Book-smart but woefully immature, it had never occurred to me that he had a different version of life in the Dickerson family. I'd assumed that everything was the same for him as for me. Until we lived together as adults, I had never factored in what it meant to be the only boy and the youngest in a house full of women. Fatherlessness, while devastating for us both, played itself out differently for him than it did for me.

At nine, just as he lost his father, he was also bussed from our stable working-class area to a school in a much poorer, much tougher neighborhood. That much we knew. But we hadn't known that, on his first day, as he got off the bus, local toughs punched him in his face, took his watch, took his lunch. These were his classmates. So the curly-haired, pretty little boy with five older sisters and no father began a nightmarish initiation into street life. Involuntarily, he ended up at one of the worst public schools in St. Louis while I voluntarily attended one of the best. My school was white, his was black. Mine was safe, his dangerous. Mine provided a superior education, his merely careened along from day to day. From the very beginning, he was singled out for torture.

He told me innumerable stories of the violence and degradation he both witnessed and endured at Stowe Elementary School in the north St. Louis inner city. You would be shocked. But the one that encapsulates it for me is this one: Once, Stowe played softball against another elementary school. In a rare moment of triumph, he hit a home run. The little girls cheered him; they loved the soft, curly hair and pretty features he had inherited from our mother. He flew around the bases feeling like Babe Ruth, he said. But this was not allowed.
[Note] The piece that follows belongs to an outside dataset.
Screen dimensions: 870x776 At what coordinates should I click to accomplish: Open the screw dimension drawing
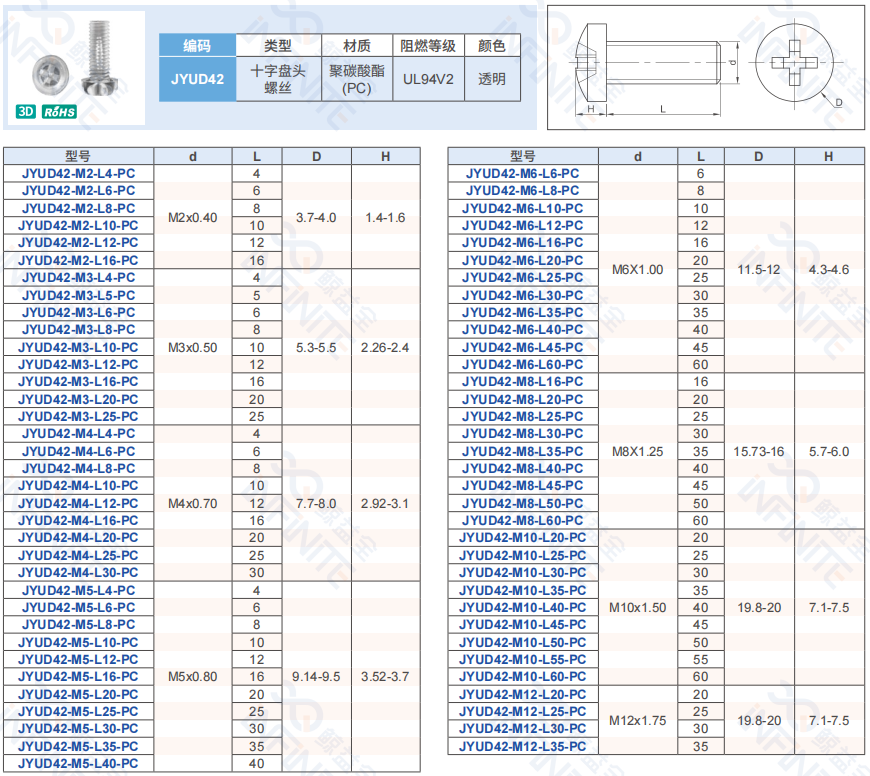click(x=704, y=68)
Randy, a boy who had developed a seething hatred for him, his neat clothes and his neatly packed lunches waited for him at home plate. Bobby slowed down, he said, praying to be thrown out and avoid having to face the boy who hated him and who wasn't even in the game. But no one dared throw my brother out and draw this hateful boy's fire. Instead, he ended up walking slowly, pre-defeated, to claim the home run he no longer wanted.
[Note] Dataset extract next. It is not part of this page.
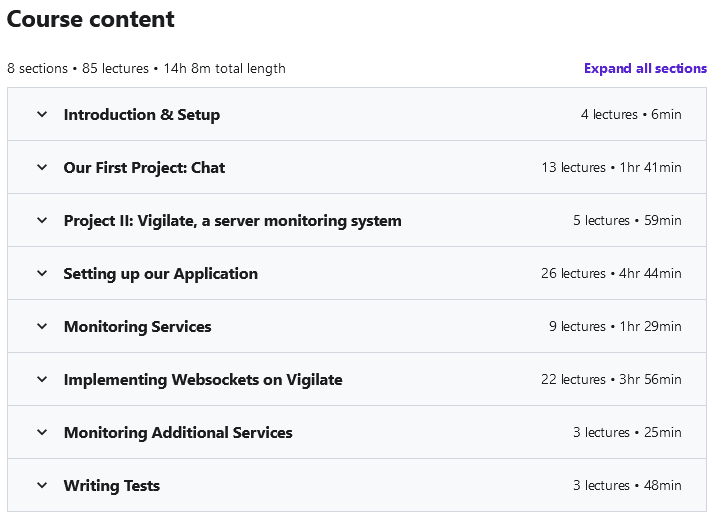
Task: Expand the Introduction & Setup section title
Action: coord(141,115)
One pace short of home plate, this boy who hated him so much smacked him in the face with a baseball mitt with all his might. Bobby's eyes were blacked and his nose poured blood while the principals, teachers and students of both schools watched the tableau from the bleachers. Randy then made him go all the way back to first base and off the field. Not directly from home plate. No. Bobby was made to completely retrace his steps and undo, base-by-base, the one good thing that he had accomplished at that horrible school.

My brother gave the story his best comedic spin, but that time, I couldn't laugh. Sitting at my kitchen table in Maryland, twelve years later, I learned to hate that school where baseballs came whizzing through open classroom doors to thwack him in the head and knock him semiconscious to the floor, where hysterical little girls were dragged into the boys' bathroom, where little boys ran screaming down the hall with lawn darts hanging from their backs.
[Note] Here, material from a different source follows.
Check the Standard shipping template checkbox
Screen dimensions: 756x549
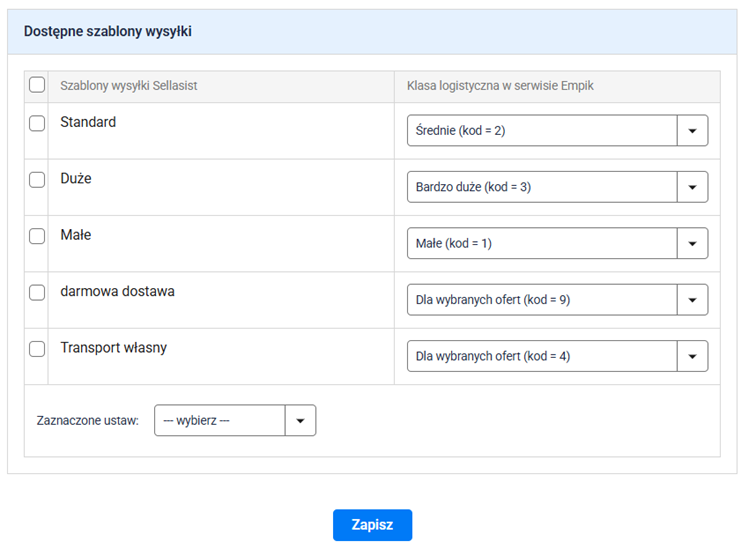(37, 123)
Bizarrely, my nine-year old brother chose that moment to emerge as the class clown. Every time he was beaten, he fought back with words. My verbal acuity gave me the gift of invisibility, which, while lonely, freed me from abuse. His jibes made him a star and highly visible. Unfortunately, he was still a pretty, roly-poly mama's boy who stuttered and had facial tics -- every smart remark earned him another beating, but he wouldn't hold his tongue. His five sisters couldn't come to his aid because we were all spread out in different schools, different cities. In any event, he knew without having to think about it very hard that having girls run to fight for him would not only get him killed, it would make him want to die. If he told Daddy, he'd be forced to "fight like a man." In the end, none of us even knew what was happening.